* **TASK DETAILS**:
In this exercise, every entry below is to be reproduced word for word.

(MATERIAL TO PROCESS Opens)

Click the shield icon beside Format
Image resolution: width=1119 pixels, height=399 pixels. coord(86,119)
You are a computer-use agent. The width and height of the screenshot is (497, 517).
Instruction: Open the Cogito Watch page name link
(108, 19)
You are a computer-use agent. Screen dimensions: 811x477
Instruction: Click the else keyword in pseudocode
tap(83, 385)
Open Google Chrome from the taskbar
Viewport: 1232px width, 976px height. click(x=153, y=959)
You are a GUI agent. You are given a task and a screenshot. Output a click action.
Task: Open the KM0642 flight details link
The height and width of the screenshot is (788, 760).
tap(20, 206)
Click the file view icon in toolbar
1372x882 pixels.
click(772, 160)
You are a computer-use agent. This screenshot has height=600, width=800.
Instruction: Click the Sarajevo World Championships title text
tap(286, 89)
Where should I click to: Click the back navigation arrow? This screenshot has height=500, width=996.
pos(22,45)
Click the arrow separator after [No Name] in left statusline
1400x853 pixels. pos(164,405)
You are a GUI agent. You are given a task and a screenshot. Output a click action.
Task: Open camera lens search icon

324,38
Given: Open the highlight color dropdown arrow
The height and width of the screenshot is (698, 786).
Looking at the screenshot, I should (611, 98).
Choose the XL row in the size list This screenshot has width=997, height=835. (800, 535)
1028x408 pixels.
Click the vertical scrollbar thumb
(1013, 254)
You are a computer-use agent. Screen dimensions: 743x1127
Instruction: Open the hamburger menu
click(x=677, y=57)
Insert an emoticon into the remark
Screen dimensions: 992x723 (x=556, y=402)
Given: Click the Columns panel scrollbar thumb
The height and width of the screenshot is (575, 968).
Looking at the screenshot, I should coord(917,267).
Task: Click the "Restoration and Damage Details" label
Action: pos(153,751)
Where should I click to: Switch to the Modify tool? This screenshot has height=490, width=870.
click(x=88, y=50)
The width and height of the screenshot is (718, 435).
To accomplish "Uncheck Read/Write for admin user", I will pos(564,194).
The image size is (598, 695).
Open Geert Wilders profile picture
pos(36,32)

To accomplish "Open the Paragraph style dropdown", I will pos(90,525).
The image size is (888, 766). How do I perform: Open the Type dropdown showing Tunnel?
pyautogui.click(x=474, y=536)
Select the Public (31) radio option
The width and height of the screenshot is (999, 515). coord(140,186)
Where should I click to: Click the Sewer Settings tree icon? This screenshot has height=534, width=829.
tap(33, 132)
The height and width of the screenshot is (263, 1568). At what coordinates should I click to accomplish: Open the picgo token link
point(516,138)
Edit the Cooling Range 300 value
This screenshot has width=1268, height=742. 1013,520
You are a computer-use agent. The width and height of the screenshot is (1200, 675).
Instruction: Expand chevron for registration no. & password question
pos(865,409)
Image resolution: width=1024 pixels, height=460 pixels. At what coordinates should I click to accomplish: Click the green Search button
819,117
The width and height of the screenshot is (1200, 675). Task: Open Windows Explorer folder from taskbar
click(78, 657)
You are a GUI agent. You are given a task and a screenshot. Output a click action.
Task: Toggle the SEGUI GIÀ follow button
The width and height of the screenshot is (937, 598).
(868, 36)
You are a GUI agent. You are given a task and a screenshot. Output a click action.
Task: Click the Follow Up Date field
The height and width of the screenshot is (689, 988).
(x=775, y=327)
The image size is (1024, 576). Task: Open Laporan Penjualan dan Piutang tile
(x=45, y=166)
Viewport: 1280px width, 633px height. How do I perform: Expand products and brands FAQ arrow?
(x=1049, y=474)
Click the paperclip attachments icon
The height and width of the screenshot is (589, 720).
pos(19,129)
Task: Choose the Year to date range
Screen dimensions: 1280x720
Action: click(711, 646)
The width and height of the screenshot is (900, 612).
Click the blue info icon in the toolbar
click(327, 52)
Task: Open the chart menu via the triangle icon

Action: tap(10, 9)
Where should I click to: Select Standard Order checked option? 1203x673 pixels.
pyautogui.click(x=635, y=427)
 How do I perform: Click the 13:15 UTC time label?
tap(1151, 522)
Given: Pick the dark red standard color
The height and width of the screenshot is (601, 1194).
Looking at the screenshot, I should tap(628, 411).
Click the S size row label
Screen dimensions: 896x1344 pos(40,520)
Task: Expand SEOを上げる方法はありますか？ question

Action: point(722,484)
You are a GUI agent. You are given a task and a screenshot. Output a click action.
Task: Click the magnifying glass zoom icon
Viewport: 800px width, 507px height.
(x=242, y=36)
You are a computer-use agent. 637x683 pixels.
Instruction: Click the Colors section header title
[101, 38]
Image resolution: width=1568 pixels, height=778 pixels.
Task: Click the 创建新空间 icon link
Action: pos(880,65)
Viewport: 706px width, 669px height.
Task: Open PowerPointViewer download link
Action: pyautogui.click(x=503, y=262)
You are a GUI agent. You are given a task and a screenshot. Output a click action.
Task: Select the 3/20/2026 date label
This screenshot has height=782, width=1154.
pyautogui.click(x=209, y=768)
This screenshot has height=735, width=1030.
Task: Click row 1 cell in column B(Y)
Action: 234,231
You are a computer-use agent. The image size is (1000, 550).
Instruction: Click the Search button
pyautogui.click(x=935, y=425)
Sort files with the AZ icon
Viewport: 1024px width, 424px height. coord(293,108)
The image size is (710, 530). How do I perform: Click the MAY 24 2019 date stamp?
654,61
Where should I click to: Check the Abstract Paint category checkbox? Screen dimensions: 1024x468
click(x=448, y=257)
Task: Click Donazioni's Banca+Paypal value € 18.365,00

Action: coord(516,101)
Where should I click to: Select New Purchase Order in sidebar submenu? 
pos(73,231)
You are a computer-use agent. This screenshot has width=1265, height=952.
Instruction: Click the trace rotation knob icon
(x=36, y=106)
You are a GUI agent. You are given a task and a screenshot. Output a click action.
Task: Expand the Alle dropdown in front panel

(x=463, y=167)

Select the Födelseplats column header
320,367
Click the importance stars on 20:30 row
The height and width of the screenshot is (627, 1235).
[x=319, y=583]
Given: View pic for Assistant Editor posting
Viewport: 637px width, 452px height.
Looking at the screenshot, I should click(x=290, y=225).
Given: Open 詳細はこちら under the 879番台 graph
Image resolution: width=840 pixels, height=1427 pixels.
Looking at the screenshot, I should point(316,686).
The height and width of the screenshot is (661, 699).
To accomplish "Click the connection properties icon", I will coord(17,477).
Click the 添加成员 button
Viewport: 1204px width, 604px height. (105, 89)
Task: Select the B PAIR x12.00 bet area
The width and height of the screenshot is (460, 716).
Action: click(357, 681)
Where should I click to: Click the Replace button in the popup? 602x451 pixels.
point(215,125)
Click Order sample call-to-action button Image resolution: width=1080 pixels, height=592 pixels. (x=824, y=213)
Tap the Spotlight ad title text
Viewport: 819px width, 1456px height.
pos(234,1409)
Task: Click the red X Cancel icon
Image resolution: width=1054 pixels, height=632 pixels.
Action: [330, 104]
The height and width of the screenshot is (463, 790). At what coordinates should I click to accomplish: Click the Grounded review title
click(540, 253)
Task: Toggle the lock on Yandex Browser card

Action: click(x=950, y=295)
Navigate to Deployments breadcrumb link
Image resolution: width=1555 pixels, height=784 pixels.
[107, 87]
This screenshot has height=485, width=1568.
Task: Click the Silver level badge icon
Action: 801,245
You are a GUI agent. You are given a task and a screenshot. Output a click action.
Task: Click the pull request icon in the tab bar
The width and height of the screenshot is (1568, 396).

(MATERIAL TO PROCESS Closes)

* **SOLUTION TO THE EXERCISE**:
Click the shield icon beside Format
Image resolution: width=1119 pixels, height=399 pixels. coord(86,119)
You are a computer-use agent. The width and height of the screenshot is (497, 517).
Instruction: Open the Cogito Watch page name link
(108, 19)
You are a computer-use agent. Screen dimensions: 811x477
Instruction: Click the else keyword in pseudocode
tap(83, 385)
Open Google Chrome from the taskbar
Viewport: 1232px width, 976px height. click(x=153, y=959)
You are a GUI agent. You are given a task and a screenshot. Output a click action.
Task: Open the KM0642 flight details link
The height and width of the screenshot is (788, 760).
tap(20, 206)
Click the file view icon in toolbar
1372x882 pixels.
click(772, 160)
You are a computer-use agent. This screenshot has height=600, width=800.
Instruction: Click the Sarajevo World Championships title text
tap(286, 89)
Where should I click to: Click the back navigation arrow? This screenshot has height=500, width=996.
pos(22,45)
Click the arrow separator after [No Name] in left statusline
1400x853 pixels. pos(164,405)
You are a GUI agent. You are given a task and a screenshot. Output a click action.
Task: Open camera lens search icon

324,38
Given: Open the highlight color dropdown arrow
The height and width of the screenshot is (698, 786).
Looking at the screenshot, I should (611, 98).
Choose the XL row in the size list This screenshot has width=997, height=835. (800, 535)
1028x408 pixels.
Click the vertical scrollbar thumb
(1013, 254)
You are a computer-use agent. Screen dimensions: 743x1127
Instruction: Open the hamburger menu
click(x=677, y=57)
Insert an emoticon into the remark
Screen dimensions: 992x723 (x=556, y=402)
Given: Click the Columns panel scrollbar thumb
The height and width of the screenshot is (575, 968).
Looking at the screenshot, I should coord(917,267).
Task: Click the "Restoration and Damage Details" label
Action: pos(153,751)
Where should I click to: Switch to the Modify tool? This screenshot has height=490, width=870.
click(x=88, y=50)
The width and height of the screenshot is (718, 435).
To accomplish "Uncheck Read/Write for admin user", I will pos(564,194).
The image size is (598, 695).
Open Geert Wilders profile picture
pos(36,32)

To accomplish "Open the Paragraph style dropdown", I will pos(90,525).
The image size is (888, 766). How do I perform: Open the Type dropdown showing Tunnel?
pyautogui.click(x=474, y=536)
Select the Public (31) radio option
The width and height of the screenshot is (999, 515). coord(140,186)
Where should I click to: Click the Sewer Settings tree icon? This screenshot has height=534, width=829.
tap(33, 132)
The height and width of the screenshot is (263, 1568). At what coordinates should I click to accomplish: Open the picgo token link
point(516,138)
Edit the Cooling Range 300 value
This screenshot has width=1268, height=742. 1013,520
You are a computer-use agent. The width and height of the screenshot is (1200, 675).
Instruction: Expand chevron for registration no. & password question
pos(865,409)
Image resolution: width=1024 pixels, height=460 pixels. At what coordinates should I click to accomplish: Click the green Search button
819,117
The width and height of the screenshot is (1200, 675). Task: Open Windows Explorer folder from taskbar
click(78, 657)
You are a GUI agent. You are given a task and a screenshot. Output a click action.
Task: Toggle the SEGUI GIÀ follow button
The width and height of the screenshot is (937, 598).
(868, 36)
You are a GUI agent. You are given a task and a screenshot. Output a click action.
Task: Click the Follow Up Date field
The height and width of the screenshot is (689, 988).
(x=775, y=327)
The image size is (1024, 576). Task: Open Laporan Penjualan dan Piutang tile
(x=45, y=166)
Viewport: 1280px width, 633px height. How do I perform: Expand products and brands FAQ arrow?
(x=1049, y=474)
Click the paperclip attachments icon
The height and width of the screenshot is (589, 720).
pos(19,129)
Task: Choose the Year to date range
Screen dimensions: 1280x720
Action: click(711, 646)
The width and height of the screenshot is (900, 612).
Click the blue info icon in the toolbar
click(327, 52)
Task: Open the chart menu via the triangle icon

Action: tap(10, 9)
Where should I click to: Select Standard Order checked option? 1203x673 pixels.
pyautogui.click(x=635, y=427)
 How do I perform: Click the 13:15 UTC time label?
tap(1151, 522)
Given: Pick the dark red standard color
The height and width of the screenshot is (601, 1194).
Looking at the screenshot, I should tap(628, 411).
Click the S size row label
Screen dimensions: 896x1344 pos(40,520)
Task: Expand SEOを上げる方法はありますか？ question

Action: point(722,484)
You are a GUI agent. You are given a task and a screenshot. Output a click action.
Task: Click the magnifying glass zoom icon
Viewport: 800px width, 507px height.
(x=242, y=36)
You are a computer-use agent. 637x683 pixels.
Instruction: Click the Colors section header title
[101, 38]
Image resolution: width=1568 pixels, height=778 pixels.
Task: Click the 创建新空间 icon link
Action: pos(880,65)
Viewport: 706px width, 669px height.
Task: Open PowerPointViewer download link
Action: pyautogui.click(x=503, y=262)
You are a GUI agent. You are given a task and a screenshot. Output a click action.
Task: Select the 3/20/2026 date label
This screenshot has height=782, width=1154.
pyautogui.click(x=209, y=768)
This screenshot has height=735, width=1030.
Task: Click row 1 cell in column B(Y)
Action: 234,231
You are a computer-use agent. The image size is (1000, 550).
Instruction: Click the Search button
pyautogui.click(x=935, y=425)
Sort files with the AZ icon
Viewport: 1024px width, 424px height. coord(293,108)
The image size is (710, 530). How do I perform: Click the MAY 24 2019 date stamp?
654,61
Where should I click to: Check the Abstract Paint category checkbox? Screen dimensions: 1024x468
click(x=448, y=257)
Task: Click Donazioni's Banca+Paypal value € 18.365,00

Action: coord(516,101)
Where should I click to: Select New Purchase Order in sidebar submenu? 
pos(73,231)
You are a computer-use agent. This screenshot has width=1265, height=952.
Instruction: Click the trace rotation knob icon
(x=36, y=106)
You are a GUI agent. You are given a task and a screenshot. Output a click action.
Task: Expand the Alle dropdown in front panel

(x=463, y=167)

Select the Födelseplats column header
320,367
Click the importance stars on 20:30 row
The height and width of the screenshot is (627, 1235).
[x=319, y=583]
Given: View pic for Assistant Editor posting
Viewport: 637px width, 452px height.
Looking at the screenshot, I should click(x=290, y=225).
Given: Open 詳細はこちら under the 879番台 graph
Image resolution: width=840 pixels, height=1427 pixels.
Looking at the screenshot, I should point(316,686).
The height and width of the screenshot is (661, 699).
To accomplish "Click the connection properties icon", I will coord(17,477).
Click the 添加成员 button
Viewport: 1204px width, 604px height. (105, 89)
Task: Select the B PAIR x12.00 bet area
The width and height of the screenshot is (460, 716).
Action: click(357, 681)
Where should I click to: Click the Replace button in the popup? 602x451 pixels.
point(215,125)
Click Order sample call-to-action button Image resolution: width=1080 pixels, height=592 pixels. (x=824, y=213)
Tap the Spotlight ad title text
Viewport: 819px width, 1456px height.
pos(234,1409)
Task: Click the red X Cancel icon
Image resolution: width=1054 pixels, height=632 pixels.
Action: [330, 104]
The height and width of the screenshot is (463, 790). At what coordinates should I click to accomplish: Click the Grounded review title
click(540, 253)
Task: Toggle the lock on Yandex Browser card

Action: click(x=950, y=295)
Navigate to Deployments breadcrumb link
Image resolution: width=1555 pixels, height=784 pixels.
[107, 87]
This screenshot has height=485, width=1568.
Task: Click the Silver level badge icon
Action: 801,245
You are a GUI agent. You are given a task and a screenshot. Output a click action.
Task: Click the pull request icon in the tab bar
The width and height of the screenshot is (1568, 396).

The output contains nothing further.